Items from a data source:

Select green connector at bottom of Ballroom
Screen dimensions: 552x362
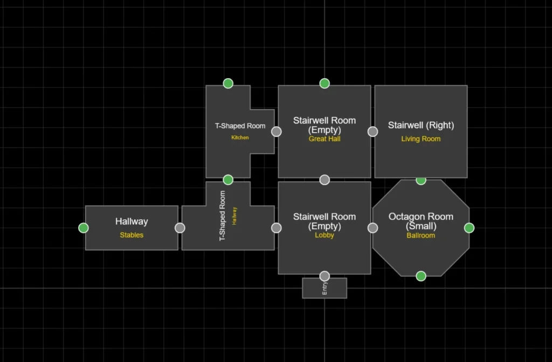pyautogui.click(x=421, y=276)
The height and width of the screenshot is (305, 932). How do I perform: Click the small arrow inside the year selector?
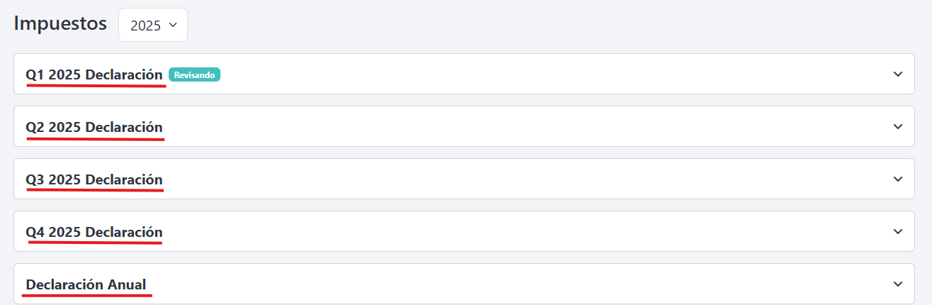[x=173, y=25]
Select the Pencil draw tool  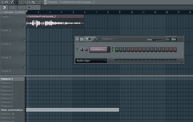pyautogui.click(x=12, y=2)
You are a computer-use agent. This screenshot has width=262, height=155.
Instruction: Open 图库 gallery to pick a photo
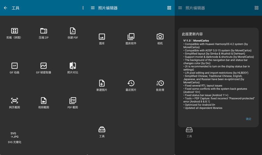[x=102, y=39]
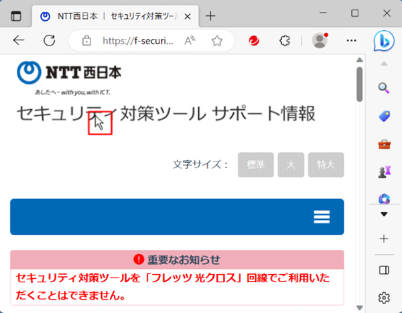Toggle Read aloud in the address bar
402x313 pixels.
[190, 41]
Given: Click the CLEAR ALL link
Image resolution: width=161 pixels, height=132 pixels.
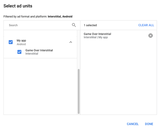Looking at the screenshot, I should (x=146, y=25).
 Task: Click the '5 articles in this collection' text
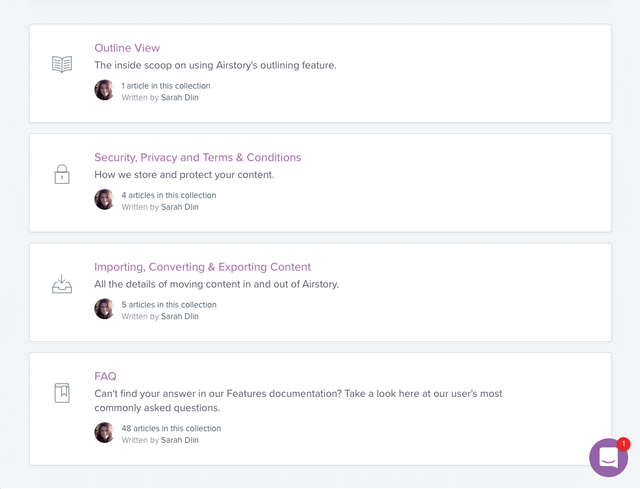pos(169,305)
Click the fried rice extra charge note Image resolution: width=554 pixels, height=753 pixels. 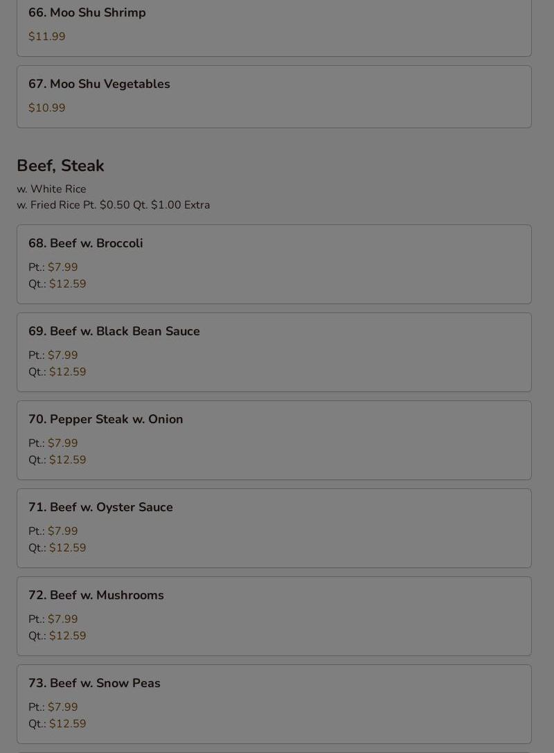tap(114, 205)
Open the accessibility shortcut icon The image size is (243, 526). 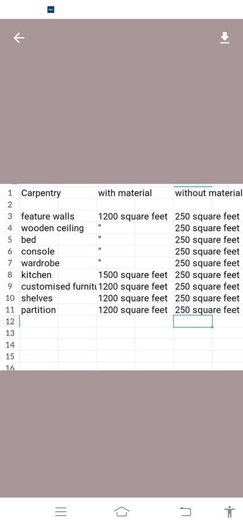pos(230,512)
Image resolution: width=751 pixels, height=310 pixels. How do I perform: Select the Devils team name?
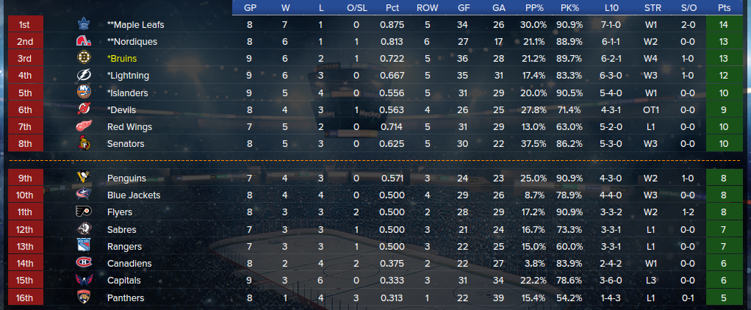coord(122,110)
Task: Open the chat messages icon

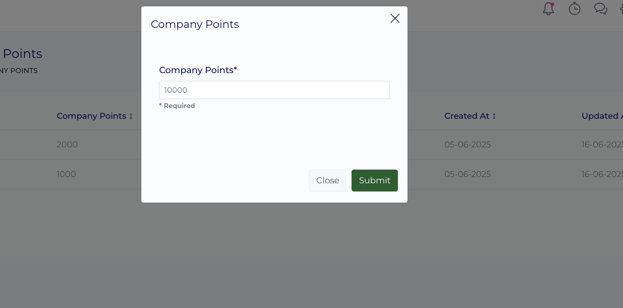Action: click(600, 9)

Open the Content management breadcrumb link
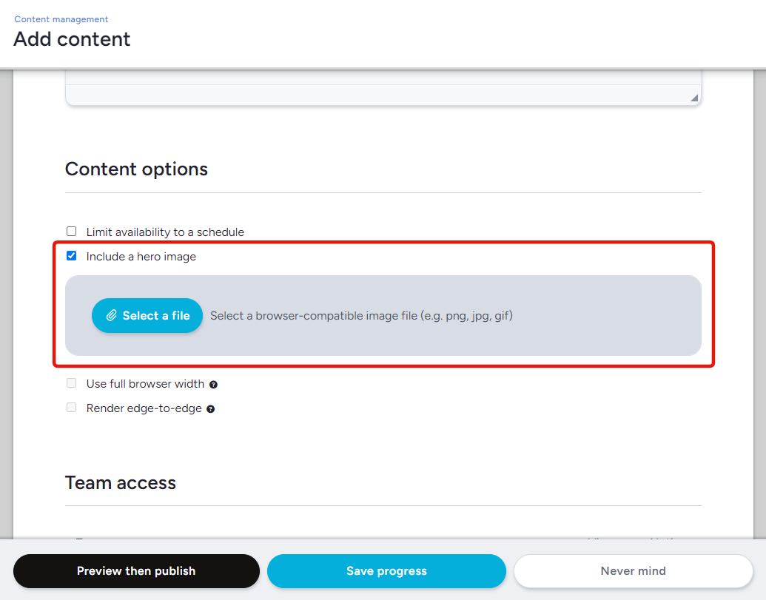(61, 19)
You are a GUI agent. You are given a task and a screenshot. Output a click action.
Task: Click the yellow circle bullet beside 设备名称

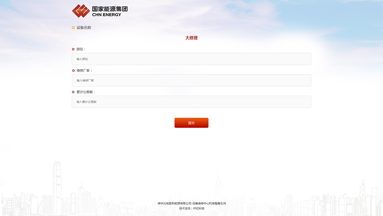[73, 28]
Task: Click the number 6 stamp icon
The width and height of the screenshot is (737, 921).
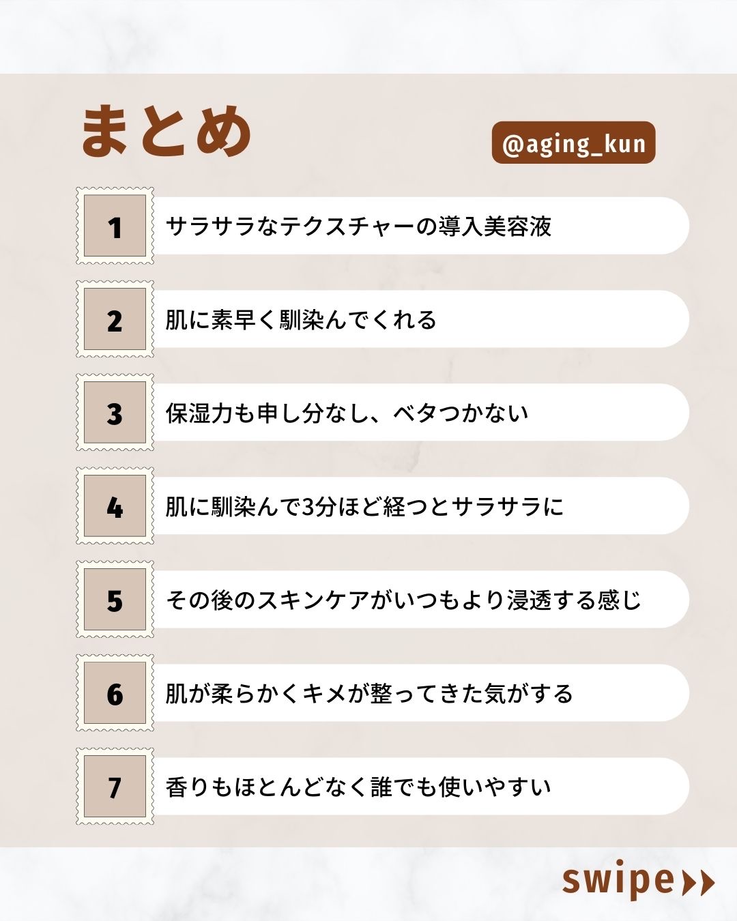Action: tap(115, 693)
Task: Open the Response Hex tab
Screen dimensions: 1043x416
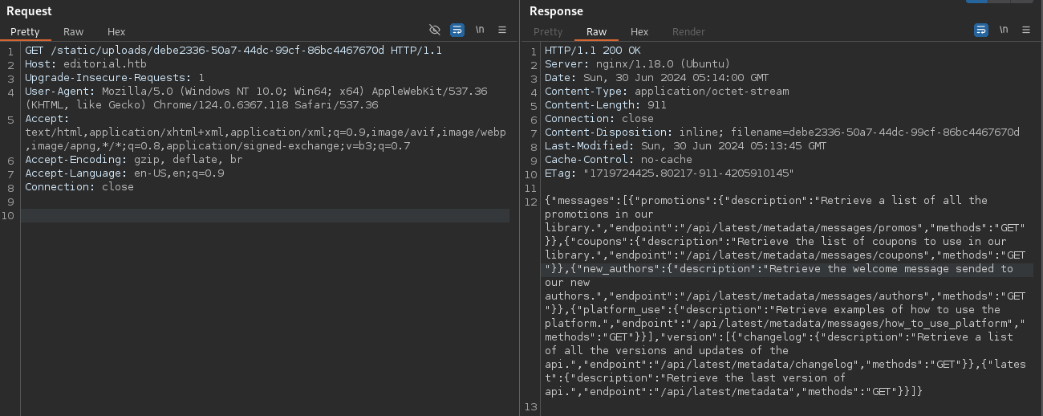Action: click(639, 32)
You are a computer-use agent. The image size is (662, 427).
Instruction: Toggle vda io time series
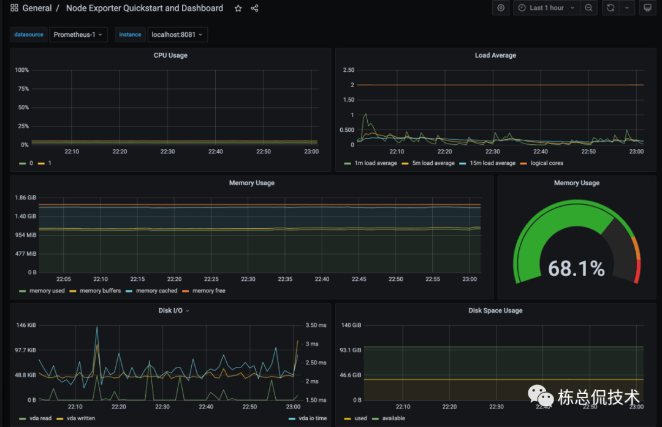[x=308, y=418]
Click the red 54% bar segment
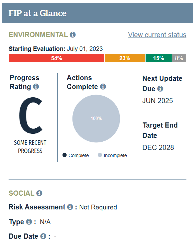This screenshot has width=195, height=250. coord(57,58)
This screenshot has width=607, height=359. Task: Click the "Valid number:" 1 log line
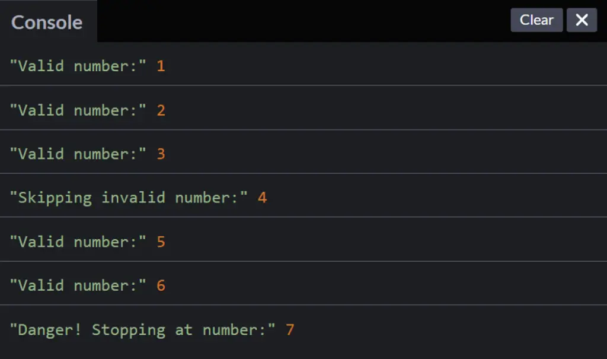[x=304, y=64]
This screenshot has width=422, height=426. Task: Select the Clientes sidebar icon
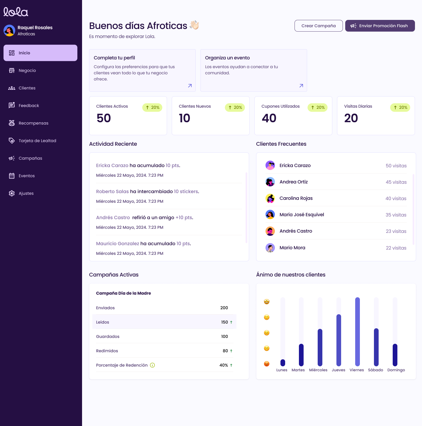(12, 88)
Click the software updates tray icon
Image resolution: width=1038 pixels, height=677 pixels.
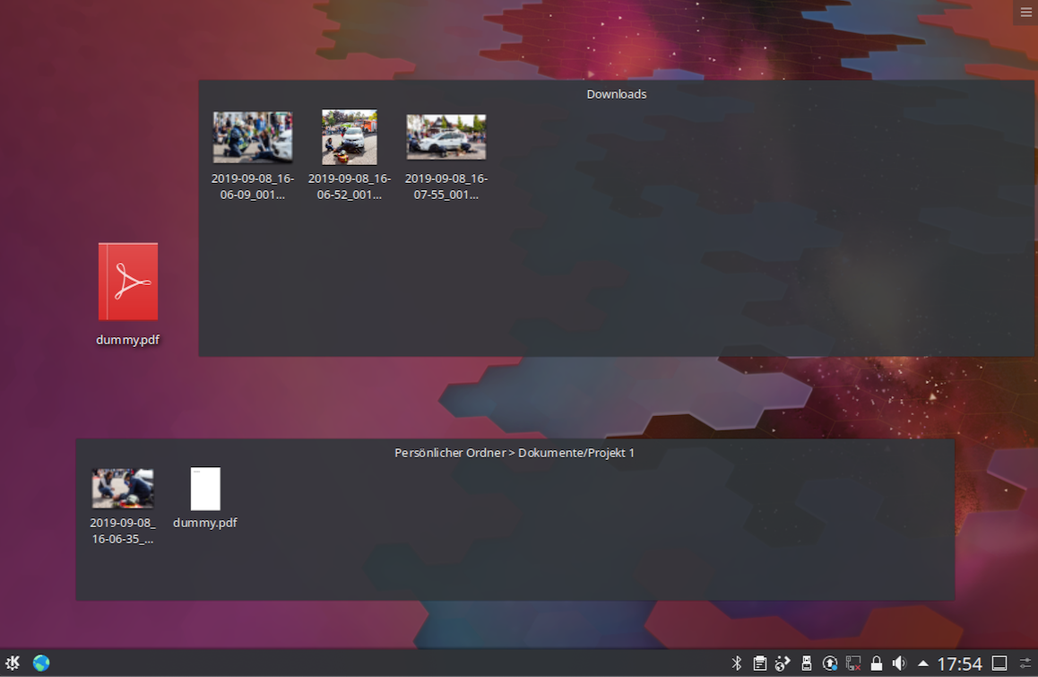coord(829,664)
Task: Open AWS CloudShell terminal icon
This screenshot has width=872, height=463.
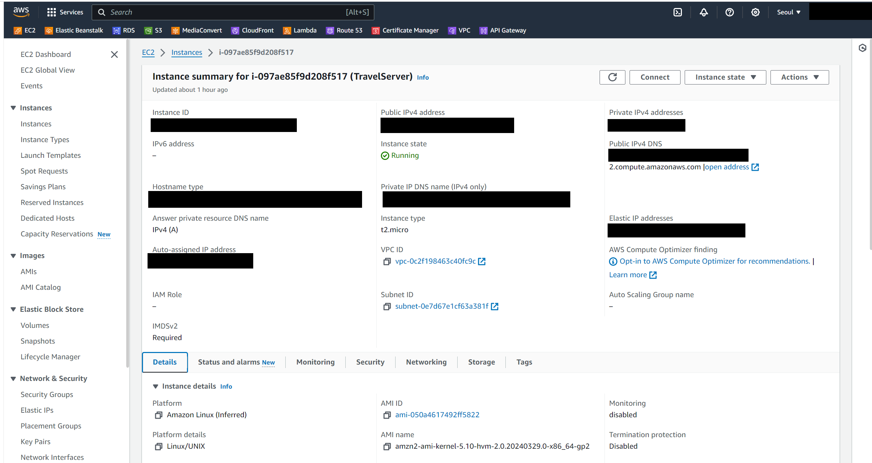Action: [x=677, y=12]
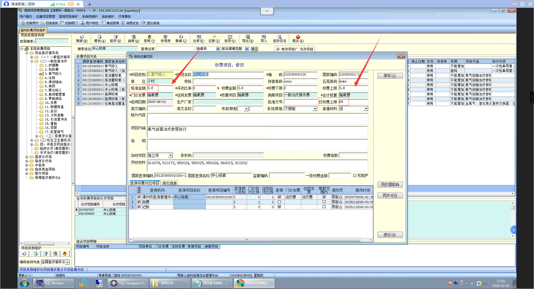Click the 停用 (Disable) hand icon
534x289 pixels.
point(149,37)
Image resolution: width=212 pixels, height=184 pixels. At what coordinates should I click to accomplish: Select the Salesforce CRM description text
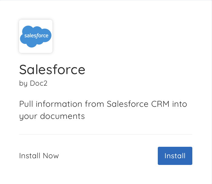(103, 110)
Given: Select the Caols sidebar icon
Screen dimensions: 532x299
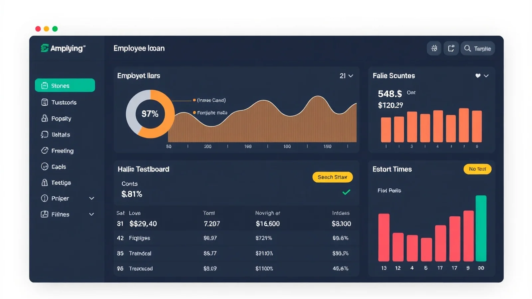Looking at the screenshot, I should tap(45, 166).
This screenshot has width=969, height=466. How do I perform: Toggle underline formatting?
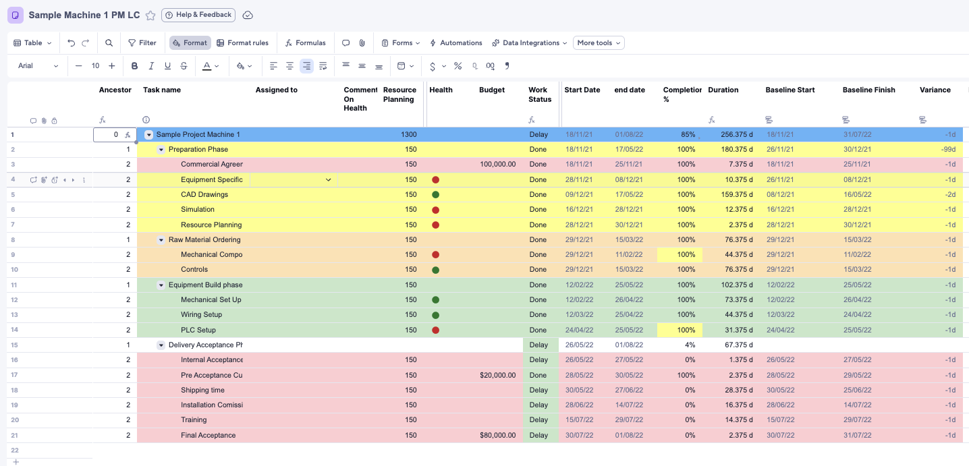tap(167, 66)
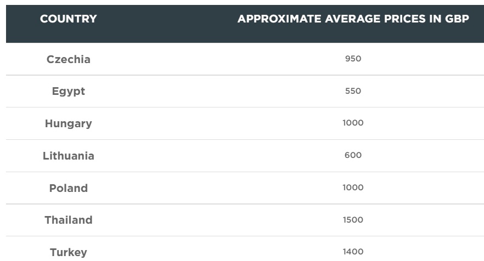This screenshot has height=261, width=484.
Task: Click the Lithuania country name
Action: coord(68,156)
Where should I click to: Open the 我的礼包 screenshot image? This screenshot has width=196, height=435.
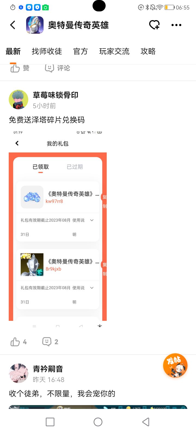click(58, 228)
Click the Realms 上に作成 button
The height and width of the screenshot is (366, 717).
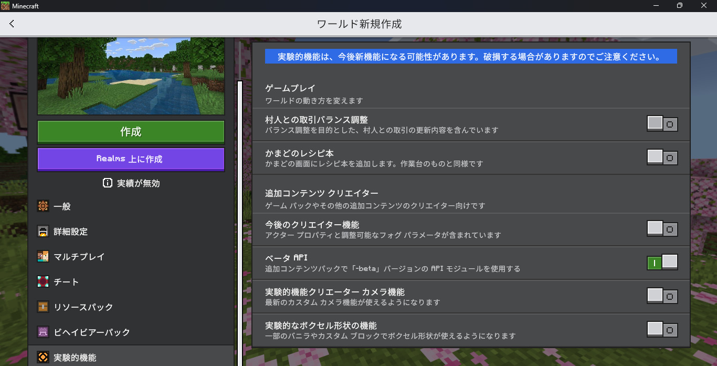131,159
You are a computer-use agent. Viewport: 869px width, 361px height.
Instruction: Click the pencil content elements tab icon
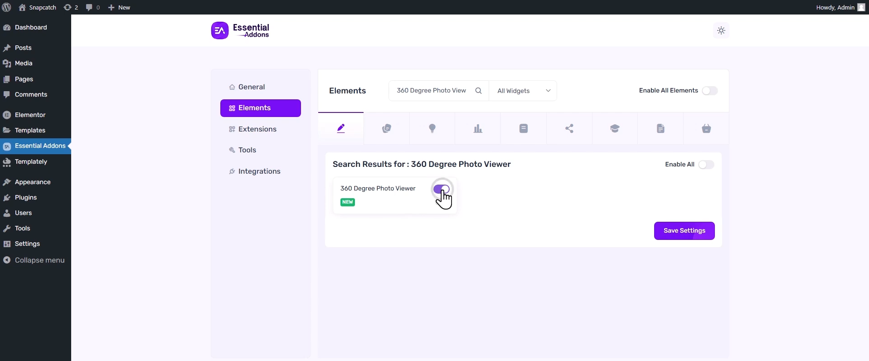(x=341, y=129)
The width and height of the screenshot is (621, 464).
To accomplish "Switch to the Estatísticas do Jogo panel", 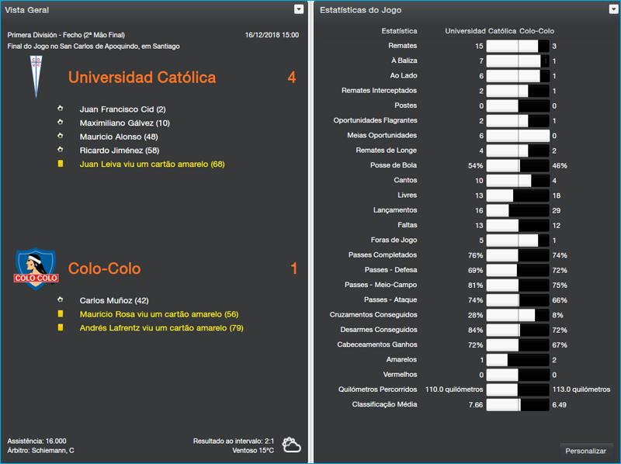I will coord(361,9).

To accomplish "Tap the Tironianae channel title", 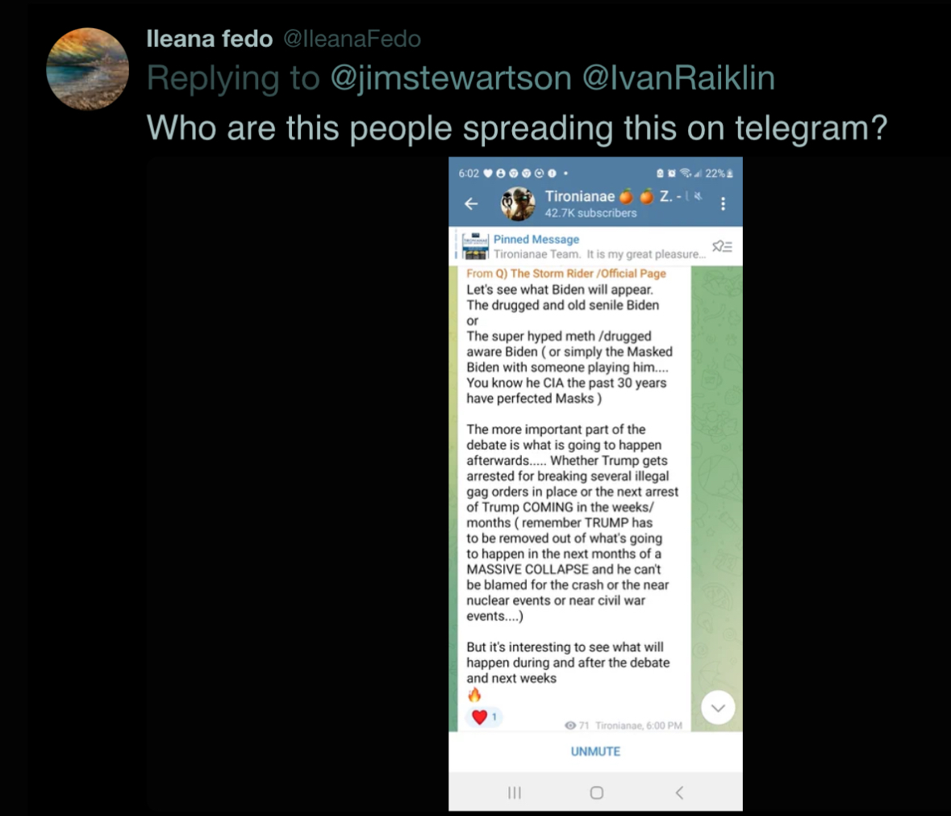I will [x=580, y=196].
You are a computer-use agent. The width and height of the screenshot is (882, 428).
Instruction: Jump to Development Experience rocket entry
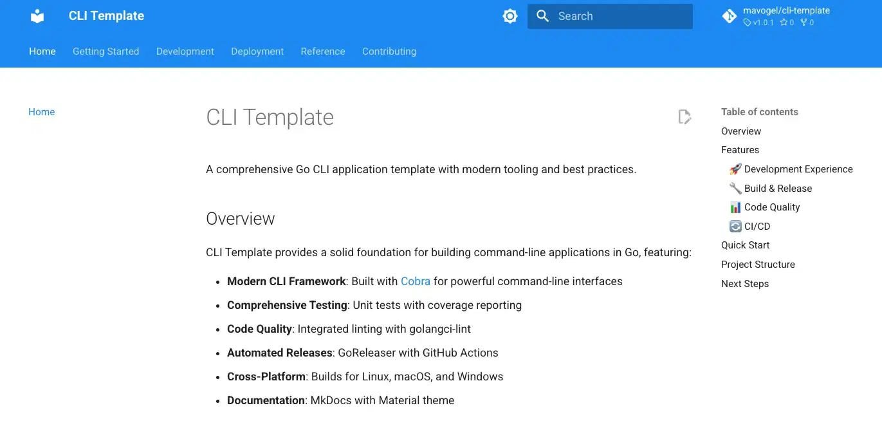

# [Assigned task]
If a line in the records above contains the word "computer", copy it.

# [Output]
You are a computer-use agent. This screenshot has width=262, height=155.
You are a computer-use agent. The image size is (662, 427).
You are a computer-use agent. Viewport: 869px width, 361px height.
You are a computer-use agent. The width and height of the screenshot is (882, 428).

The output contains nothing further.